Rivanlee menerangkan 4 anggota Polres Halmahera Utara mencari Yulius dengan mendatangi rumah korban di kawasan Maluku Utara.
Ketika korban ditemukan, keempat polisi ini menyiksa korban dengan memukul, mencekik, dan menyeret korban ke jalan umum.
Korban pun mengalami luka lebam di bawah mata, bibir bagian bawah pecah. Rivanlee mengatakan Yulius pun "diculik" dan dibawa ke Polres Halmahera Utara.
"Sesampainya di lokasi, korban diseret untuk dimasukkan ke dalam kandang anjing dan diancam bahwa mereka bisa saja membunuh korban hingga tidak ada yang tahu," ucapnya.
Dia menambahkan keempat anggota polisi ini kembali memukul korban. Yulius Yatu pun memohon ampun ke para polisi tersebut, namun hal itu tidak diindahkan.
Korban dipaksa berguling-guling di lantai dan sujud dengan kedua tangan korban diletakkan di punggungnya.
Rivanlee mengatakan Yulius Yatu juga dipaksa untuk jalan jongkok dan lari mengelilingi lapangan dan lingkungan Polres Halmahera Utara.

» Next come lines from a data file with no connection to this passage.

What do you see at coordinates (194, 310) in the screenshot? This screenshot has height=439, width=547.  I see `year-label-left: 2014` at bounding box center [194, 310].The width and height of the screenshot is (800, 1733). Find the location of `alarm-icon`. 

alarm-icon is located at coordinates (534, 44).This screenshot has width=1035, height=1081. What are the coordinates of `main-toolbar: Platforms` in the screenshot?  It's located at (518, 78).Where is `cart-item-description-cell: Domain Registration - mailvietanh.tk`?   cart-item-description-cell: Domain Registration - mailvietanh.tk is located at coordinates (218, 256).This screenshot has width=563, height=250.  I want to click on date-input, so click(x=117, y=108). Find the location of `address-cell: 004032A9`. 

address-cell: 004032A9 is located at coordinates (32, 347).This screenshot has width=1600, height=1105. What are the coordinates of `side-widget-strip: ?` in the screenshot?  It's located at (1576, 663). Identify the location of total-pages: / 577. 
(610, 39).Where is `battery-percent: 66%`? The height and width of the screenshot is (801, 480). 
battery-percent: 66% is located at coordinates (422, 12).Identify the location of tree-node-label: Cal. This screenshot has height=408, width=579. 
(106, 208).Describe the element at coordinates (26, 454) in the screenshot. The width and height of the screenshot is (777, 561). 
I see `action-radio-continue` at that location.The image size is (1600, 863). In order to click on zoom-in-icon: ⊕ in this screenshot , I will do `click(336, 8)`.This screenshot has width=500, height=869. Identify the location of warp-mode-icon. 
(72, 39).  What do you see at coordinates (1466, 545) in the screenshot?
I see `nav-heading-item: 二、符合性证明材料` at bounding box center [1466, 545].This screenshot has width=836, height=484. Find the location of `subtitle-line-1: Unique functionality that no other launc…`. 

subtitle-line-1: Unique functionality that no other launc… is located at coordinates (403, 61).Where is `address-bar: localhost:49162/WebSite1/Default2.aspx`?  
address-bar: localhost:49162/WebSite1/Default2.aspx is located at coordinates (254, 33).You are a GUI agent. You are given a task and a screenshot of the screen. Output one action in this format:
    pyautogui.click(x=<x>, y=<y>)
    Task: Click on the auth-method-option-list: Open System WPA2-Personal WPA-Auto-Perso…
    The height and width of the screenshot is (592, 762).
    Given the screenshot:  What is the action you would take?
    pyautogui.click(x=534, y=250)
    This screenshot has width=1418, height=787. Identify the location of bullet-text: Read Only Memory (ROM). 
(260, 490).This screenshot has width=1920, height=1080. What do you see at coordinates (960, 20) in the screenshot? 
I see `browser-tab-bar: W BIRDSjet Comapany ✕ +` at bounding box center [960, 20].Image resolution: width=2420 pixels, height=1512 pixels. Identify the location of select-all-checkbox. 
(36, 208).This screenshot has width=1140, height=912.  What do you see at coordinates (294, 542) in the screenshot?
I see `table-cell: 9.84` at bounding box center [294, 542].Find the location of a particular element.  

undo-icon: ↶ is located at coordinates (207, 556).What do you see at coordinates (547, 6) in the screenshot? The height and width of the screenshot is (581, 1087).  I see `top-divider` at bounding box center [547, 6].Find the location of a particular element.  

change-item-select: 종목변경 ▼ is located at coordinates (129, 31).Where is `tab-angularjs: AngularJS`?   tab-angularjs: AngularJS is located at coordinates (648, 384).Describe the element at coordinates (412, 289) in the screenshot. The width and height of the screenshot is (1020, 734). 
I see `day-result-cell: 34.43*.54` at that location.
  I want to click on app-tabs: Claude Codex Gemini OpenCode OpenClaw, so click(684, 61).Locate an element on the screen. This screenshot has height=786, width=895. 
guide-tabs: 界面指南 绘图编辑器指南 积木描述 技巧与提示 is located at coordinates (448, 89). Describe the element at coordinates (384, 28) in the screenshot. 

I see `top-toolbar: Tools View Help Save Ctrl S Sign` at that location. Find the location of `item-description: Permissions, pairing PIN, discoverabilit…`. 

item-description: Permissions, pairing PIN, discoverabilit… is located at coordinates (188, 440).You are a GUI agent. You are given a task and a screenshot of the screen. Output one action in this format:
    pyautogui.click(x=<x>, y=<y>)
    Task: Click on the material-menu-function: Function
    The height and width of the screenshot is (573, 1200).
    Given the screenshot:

"Sambil terpaksa melakukan perintah tersebut, korban terus diintimidasi dan disuruh meminta maaf kepada anjing pelacak (K-9) Polres Halmahera Utara," ungkapnya.
Usai "disiksa" selama dua jam, korban kembali dibawa pulang oleh oknum polisi ini. Rivanlee mengatakan tindakan oknum polisi ini merupakan perbuatan keji.
"Kami menilai, penggunaan cara-cara kekerasan berupa penyiksaan dalam agenda pemeriksaan tidak diperkenankan dalam kondisi atau situasi apapun (non-derogable rights)," jelasnya.
KontraS menjelaskan korban telah melaporkan dugaan penganiayaan ini ke Polda Maluku Utara. Rivanlee mengatakan laporan ini teregister dengan nomor STPL/89/IX/2022/SPKT.
"Berdasarkan keterangan yang kami terima, korban juga ditawari 'uang perdamaian'. Kami juga mengecam tawaran penyelesaian kasus agar ditempuh melalui jalur perdamaian dan menawarkan ganti rugi sejumlah uang terhadap keluarga korban yang dilakukan oleh pihak Polres Halmahera Utara, pihak Kecamatan Loloda, hingga pihak Kabupaten Halmahera Barat," katanya.
"Kami menilai, langkah ini merupakan upaya busuk untuk menghindari tanggung jawab hukum para pelaku agar lepas dari ancaman pidana," tutupnya.